Equality as a care focus

Jef Smith discusses the Care Quality Commission’s (CQC) good practice guide on equality and human rights.

For fairly obvious reasons, “outstanding” has become a persuasive word in social care circles. Outstanding is the highest grade awarded by the CQC, the level reached by only 1% or 2% of residential and domiciliary care services, so providers sit up when offered clues as to how their organisation can gain that coveted accolade. The CQC understands this attraction and is now scattering the word around its publications, confident that a sniff at the concept will have managers gathering eagerly around.

Equally Outstanding, the Commission’s good practice guide to promoting equality and human rights throughout health and social care, which was published late in 2017, uses precisely this gambit. Central to the document is a series of case studies of services rated outstanding. These relate to NHS services as well as to social care, but those having care agencies as their setting are particularly instructive in illustrating how the rights of users can be made central to practice.

The document’s views go beyond significant previous guidance is in spelling out the theoretical case for providers to pay close attention to equality and human rights. It explores four cases — ethical, business, economic and legal — and it does so in substantial and sometimes persuasive detail.

The ethical case

Central to the ethics of human rights in health and social care is the set of principles carrying the letters FREDA — fairness, respect, equality, dignity and autonomy. The key element in the ethical case is that care should be person-centred, which is surely just another way of saying that the service user’s right to take independent or autonomous action is paramount.

The business case

The business and economic cases, which are then considered in detail, seem to me to be closely related. If there is a difference, it is that the former looks at equality through the eyes of the individual provider, the latter from the perspective of the social care system as a whole.

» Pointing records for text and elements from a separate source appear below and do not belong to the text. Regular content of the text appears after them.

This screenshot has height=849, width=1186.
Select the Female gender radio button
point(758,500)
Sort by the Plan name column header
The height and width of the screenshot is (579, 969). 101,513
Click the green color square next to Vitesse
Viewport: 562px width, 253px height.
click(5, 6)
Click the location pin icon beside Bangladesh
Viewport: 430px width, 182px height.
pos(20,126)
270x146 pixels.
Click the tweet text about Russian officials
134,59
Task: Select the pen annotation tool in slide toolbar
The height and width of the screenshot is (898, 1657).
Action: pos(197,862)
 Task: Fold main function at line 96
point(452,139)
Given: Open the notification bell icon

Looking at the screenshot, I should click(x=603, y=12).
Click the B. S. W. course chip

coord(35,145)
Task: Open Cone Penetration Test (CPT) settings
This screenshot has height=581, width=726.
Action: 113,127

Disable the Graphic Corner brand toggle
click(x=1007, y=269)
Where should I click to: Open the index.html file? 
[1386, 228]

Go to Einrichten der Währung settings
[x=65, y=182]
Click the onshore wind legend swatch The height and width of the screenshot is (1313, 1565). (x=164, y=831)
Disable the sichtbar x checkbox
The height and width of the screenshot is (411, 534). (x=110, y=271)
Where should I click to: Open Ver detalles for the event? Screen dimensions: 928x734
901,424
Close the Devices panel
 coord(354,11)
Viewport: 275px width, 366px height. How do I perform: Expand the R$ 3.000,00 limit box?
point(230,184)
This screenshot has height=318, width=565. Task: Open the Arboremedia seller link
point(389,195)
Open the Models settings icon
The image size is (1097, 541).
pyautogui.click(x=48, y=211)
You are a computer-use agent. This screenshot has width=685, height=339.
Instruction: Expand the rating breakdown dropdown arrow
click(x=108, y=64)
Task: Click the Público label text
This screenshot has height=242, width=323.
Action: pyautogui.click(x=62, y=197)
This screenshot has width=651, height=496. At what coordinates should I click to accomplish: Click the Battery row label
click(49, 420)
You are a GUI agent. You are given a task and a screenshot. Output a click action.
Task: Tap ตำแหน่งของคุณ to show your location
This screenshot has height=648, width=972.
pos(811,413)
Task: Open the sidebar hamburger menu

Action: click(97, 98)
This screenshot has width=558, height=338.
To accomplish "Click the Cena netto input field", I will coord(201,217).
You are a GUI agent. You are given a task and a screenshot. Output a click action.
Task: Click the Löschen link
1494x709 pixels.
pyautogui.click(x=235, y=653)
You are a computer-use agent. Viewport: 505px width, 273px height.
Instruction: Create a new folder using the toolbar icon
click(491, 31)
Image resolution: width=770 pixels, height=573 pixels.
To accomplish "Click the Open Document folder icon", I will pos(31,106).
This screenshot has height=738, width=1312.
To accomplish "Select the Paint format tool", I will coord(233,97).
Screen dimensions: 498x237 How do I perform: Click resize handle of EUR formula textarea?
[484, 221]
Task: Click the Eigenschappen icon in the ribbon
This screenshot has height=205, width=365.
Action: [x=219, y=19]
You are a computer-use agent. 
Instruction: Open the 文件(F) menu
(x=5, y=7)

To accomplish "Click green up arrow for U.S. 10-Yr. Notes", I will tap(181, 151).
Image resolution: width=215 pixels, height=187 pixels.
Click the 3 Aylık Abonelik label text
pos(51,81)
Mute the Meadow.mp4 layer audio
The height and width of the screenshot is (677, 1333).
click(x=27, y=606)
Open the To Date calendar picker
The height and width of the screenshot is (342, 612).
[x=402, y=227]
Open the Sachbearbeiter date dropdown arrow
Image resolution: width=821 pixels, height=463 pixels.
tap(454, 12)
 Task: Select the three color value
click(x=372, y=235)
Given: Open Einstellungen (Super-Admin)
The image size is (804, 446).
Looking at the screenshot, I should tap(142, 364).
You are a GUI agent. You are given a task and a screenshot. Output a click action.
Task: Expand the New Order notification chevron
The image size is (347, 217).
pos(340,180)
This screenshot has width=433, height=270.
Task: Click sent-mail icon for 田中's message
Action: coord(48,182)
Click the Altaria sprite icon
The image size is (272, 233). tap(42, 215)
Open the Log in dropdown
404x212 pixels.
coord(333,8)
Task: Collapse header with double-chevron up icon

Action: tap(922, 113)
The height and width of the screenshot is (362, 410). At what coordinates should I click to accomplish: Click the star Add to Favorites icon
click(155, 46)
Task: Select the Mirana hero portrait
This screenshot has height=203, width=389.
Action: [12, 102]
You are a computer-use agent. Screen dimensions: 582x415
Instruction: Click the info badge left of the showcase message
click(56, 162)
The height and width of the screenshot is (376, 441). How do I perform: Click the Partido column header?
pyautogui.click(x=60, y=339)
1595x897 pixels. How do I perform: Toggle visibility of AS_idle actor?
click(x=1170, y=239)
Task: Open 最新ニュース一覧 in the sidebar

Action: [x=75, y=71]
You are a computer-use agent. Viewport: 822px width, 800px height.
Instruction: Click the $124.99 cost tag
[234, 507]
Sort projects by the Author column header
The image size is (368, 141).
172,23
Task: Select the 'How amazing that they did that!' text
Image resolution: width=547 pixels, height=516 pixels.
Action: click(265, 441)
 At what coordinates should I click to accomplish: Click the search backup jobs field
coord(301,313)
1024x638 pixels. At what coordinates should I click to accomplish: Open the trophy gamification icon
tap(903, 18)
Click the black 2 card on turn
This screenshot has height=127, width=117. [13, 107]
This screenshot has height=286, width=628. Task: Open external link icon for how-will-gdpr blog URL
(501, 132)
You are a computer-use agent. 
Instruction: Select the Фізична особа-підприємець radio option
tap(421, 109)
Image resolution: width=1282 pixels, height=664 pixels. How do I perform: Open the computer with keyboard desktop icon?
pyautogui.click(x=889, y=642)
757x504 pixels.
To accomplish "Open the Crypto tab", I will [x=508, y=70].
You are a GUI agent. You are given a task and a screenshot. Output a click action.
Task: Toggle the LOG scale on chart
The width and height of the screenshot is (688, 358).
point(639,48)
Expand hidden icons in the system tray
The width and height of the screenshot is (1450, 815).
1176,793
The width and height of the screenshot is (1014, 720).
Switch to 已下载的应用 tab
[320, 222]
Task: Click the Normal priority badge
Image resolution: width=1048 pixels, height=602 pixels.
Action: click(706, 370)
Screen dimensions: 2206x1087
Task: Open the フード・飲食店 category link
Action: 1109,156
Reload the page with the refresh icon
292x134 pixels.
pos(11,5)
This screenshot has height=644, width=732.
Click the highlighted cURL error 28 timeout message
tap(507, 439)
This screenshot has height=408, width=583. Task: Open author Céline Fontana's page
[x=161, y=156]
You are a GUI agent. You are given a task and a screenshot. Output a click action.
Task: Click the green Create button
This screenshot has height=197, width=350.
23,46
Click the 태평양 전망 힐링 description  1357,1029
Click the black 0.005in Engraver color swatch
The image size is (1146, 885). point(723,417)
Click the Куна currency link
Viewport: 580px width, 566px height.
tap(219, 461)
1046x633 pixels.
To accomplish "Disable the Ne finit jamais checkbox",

The documents argue, for example, that “Having a diverse workforce adds value”, that “Increasing staff equality will save money” and that “Working on equality and human rights can lead to greater efficiencies — and win contracts”. Increasing staff equality, it is suggested, will cut turnover, absenteeism and the need for disciplinary and fit-for-practice actions. If these claims are even half true, and the case is at many points well evidenced, employers should indeed sit up and take notice.

The economic case

As for benefits to the health and care sectors as a whole — the economic case — the document repeats the claim made by the Equality and Human Rights Commission that, rather than being a cost to be borne by society, social care can “contribute to economic prosperity”. This is achieved largely by “optimising the social and economic participation of people requiring support and their families”, but as usual with these sorts of sums the result you get depends on which items you count. If it were as simple as this analysis makes out, we would be home and dry on social care future funding, but we know that remains a fraught political issue. Governments of all persuasions still regard the provision of decent social care services for all who need them to be a net cost to the economy, and realistically it’s difficult to argue with that as a starting point without changing the whole terms of the debate.

The legal case

Finally, there is the legal case for equality and here things are somewhat less open to varying interpretation. Equalities legislation such as the Human Rights Act 1998 and the Equality Act 2010 focus on the responsibility of public sector bodies to fulfil specified human rights obligations. The problem for social care is that the majority of providers lie outside the public sector even when most of their business and the accompanying funding comes from governmental organisations, principally local authorities and the NHS.

There has been a gradual shift to close this gap. The Mental Health Act 2007 and the Mental Capacity Act 2005 were both accompanied by authoritative Codes of Practice which are applicable to all providers whatever their auspices. The regulations used as the basis for inspections by the CQC derive from the Health and Social Care Act and carry authority across all providers, commercial, not for profit, and public sector. Similarly, the remit of the Local Government Ombudsman was extended in 2010 to cover “all areas of adult social care — including privately arranged or funded care”; recently the office has added “social care” to its title to reflect the full scope of its duties.

In this latest document, the CQC argues that while the legal argument and associated processes such as equality impact analysis are helpful, they do not constitute the most persuasive case. Basic compliance with the law never took a care home or agency to outstanding status; thorough cultural and organisational change are what is required.

Barriers to equality

Eventually, however, the document gets round to acknowledging that advancing human rights can carry financial costs, though somewhat evasively it heads this section “Overcoming challenges”. It explores four lines of action which are responses to financial constraint — reduce service costs, reduce service demand, increase financial resources, and transformational service change. It discusses the first three, but mysteriously the fourth gets absorbed into a longer section on Empowerment.

One paragraph is headed “Ensuring there are no ‘unintended consequences’ of regulation that might negatively impact on human rights” and that, I am afraid, about summed it up. CQC’s intentions in highlighting human rights are very laudable, but this document is so densely written as to be off-putting. The cause is good, indeed essential, so I can only hope that other readers have a more positive experience.